AS: Why do you think it is important that visual artists and creative writers be in dialogue with one another?
Artists may stumble over or often are limited in words and writers are often unsure about expressing themselves visually. The Call and Response tradition is such a powerful means of communication. Underneath every collaboration, research seems to bubble up, a dance begins between the caller and responder, and new work is created that satisfies creative underpinnings for both parties. In fact Susan and I collaborated on three artist books ourselves for the Al-Mutanabbi Street Starts Here book exhibition now showing at the American University in Cairo. We experienced some of the same “catalytic” enjoyment and expansion of ideas found in professional collaboration that the students also experience and grow into new statements, forms, and accomplishments in their works. Because graduates, undergraduates, faculty and alumni are all in dialogue in this project, there is a very rich sharing of ideas that circulate and advance thinking for future creative work, along with expression of deep and valuable interpretive nuances that come forth in the panel discussions.
ST: For many of our writers and artists, Call & Response is their first experience in collaboration—especially across art forms—and their first glimpse back stage, so to speak, in another art form. They are excited to explore the creative process through another’s eyes and to witness each other’s work developing and taking form. More often than not, collaborators who had never met before we paired them feel as if they have found a perfect collaborator for this and perhaps for future projects.
Also, for writers, this is a chance to see how an exhibit is composed, how to work with a given gallery space and make the show more than the sum of its parts. Neither should we forget the long history of writers and artists taking formal, as well as thematic, inspiration from each other. Each year’s show has a theme, which participants interpret as they wish, and we’re always eager to see what they have been thinking about; but it’s equally interesting to see how collaborators respond to each other’s forms, methods, and materials.
AS: This is the first year that Call & Response is being exhibited in the Fenwick Gallery. What influence does this new context have on the Call & Response show?
HF: YES I think the library has offered a very different context for the exhibition and that more students and visitors to the library are noticing and reflecting on the work, perhaps in a more serious way. Certainly the exhibition is accessible to many more and diverse audiences who are not distracted by other activities as they were, when entering Gallery 123 from the food court.

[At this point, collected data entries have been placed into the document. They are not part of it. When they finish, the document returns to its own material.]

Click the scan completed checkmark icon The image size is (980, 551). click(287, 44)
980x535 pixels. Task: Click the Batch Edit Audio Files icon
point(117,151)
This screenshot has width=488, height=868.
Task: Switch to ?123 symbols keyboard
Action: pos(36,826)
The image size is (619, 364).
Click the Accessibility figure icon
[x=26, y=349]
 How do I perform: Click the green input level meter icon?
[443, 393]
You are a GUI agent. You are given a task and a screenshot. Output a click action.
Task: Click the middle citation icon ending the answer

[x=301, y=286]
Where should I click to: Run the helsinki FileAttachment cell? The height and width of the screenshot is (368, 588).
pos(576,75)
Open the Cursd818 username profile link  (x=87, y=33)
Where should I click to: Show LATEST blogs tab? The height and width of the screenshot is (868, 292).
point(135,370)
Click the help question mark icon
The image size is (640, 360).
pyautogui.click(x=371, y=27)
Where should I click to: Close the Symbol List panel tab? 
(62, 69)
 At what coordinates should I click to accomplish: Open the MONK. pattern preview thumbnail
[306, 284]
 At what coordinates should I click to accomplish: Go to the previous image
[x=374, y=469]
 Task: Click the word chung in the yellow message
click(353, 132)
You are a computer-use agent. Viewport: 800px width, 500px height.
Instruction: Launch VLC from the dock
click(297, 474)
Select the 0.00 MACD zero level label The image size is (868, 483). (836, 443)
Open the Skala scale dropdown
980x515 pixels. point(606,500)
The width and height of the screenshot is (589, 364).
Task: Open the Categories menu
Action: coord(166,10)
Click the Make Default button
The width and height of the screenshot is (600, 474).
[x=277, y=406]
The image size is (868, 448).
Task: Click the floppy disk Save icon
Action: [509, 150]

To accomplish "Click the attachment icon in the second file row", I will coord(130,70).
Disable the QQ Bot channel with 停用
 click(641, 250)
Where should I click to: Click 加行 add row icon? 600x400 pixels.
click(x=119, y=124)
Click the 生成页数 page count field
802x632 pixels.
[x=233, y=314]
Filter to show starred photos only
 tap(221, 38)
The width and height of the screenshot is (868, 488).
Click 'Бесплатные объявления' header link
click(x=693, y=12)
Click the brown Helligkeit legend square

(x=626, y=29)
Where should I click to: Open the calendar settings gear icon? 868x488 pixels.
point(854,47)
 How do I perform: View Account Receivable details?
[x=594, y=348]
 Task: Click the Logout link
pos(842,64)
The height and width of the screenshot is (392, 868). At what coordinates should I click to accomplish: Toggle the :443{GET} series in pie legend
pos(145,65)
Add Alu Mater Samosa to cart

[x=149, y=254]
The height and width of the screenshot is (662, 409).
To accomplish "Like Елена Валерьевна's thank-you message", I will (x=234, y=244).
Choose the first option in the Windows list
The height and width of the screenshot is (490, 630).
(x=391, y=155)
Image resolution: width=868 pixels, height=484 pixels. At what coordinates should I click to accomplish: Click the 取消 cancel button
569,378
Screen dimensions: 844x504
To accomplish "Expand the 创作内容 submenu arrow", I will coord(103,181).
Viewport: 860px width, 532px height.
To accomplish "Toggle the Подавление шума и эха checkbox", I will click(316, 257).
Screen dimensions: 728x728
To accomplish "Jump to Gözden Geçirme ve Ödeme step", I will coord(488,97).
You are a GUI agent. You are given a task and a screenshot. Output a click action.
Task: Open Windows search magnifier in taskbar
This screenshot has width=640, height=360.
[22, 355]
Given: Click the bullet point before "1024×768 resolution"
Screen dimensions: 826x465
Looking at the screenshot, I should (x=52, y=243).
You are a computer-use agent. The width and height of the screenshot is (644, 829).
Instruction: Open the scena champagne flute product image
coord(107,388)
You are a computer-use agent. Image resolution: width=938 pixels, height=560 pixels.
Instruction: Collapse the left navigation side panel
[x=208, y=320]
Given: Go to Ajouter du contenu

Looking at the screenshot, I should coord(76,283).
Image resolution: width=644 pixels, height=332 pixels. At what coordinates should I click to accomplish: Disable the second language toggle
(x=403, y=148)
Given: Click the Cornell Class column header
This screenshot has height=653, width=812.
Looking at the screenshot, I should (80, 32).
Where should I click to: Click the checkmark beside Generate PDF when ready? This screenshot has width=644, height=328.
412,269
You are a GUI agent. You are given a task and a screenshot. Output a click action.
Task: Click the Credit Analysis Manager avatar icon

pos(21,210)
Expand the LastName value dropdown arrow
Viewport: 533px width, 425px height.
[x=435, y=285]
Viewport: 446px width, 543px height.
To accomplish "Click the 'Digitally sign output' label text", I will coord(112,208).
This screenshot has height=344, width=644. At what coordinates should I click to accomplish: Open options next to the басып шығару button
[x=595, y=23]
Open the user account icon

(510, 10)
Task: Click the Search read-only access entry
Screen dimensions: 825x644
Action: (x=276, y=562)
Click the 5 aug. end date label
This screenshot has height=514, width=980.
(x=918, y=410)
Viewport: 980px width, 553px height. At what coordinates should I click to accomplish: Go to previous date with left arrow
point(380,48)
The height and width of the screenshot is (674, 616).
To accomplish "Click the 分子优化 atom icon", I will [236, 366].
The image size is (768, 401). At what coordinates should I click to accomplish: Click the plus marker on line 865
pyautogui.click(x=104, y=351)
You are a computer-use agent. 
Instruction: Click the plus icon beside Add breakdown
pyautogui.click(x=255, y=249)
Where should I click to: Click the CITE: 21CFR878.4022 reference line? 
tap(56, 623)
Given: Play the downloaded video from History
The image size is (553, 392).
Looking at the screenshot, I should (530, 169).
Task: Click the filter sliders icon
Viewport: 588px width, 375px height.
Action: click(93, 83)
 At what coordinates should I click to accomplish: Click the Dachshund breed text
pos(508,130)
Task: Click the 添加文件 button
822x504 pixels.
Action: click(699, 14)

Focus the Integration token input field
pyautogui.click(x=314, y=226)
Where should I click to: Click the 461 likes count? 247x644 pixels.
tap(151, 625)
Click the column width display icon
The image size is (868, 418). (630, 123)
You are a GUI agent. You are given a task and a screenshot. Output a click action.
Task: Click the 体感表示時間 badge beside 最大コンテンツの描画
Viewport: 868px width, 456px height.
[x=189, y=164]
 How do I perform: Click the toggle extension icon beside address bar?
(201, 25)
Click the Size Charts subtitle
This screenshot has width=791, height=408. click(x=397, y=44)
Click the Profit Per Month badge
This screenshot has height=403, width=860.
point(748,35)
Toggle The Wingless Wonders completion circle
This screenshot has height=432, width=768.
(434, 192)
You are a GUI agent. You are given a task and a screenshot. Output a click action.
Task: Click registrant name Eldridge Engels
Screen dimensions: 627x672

As the new library is completed I hope our exhibition will continue in a formal setting, and certainly we are very pleased for all the courtesies offered to us in regards to our exhibition and panel being part of the Fall for the Book programs being held in the Fenwick Library this year. It was so rewarding for the exhibition participants to have a large audience attend the panel this year and follow-up comments have been glowing in praise of the show and panel. I would not doubt that word about our efforts will be spread to more folks and hopefully attract some new participants for next year’s program.
ST: Oh yes, I agree it is a tremendous change. It was challenging at first, to envision and design an exhibit for such a different space; but the library offers a larger and more diverse audience, with potential for great collaborations of a different kind. We’ve been working for several years with our resource librarians, Jenna Rinalducci in Art and Jen Stevens in English, to expand our students’ awareness of what the library offers, particularly in Special Collections. And of course we’re thrilled by the creation of the position you now hold, Anne! We look forward to discovering how we can work together with the whole library team. It was also great to have the exhibit up for a month, which allowed more faculty members to fold Call & Response into their syllabi and assignments. We have a few loyal colleagues who have sent their students to the exhibits for years, and we are always looking for new ways to reach out to faculty. I think the library setting will help build that community.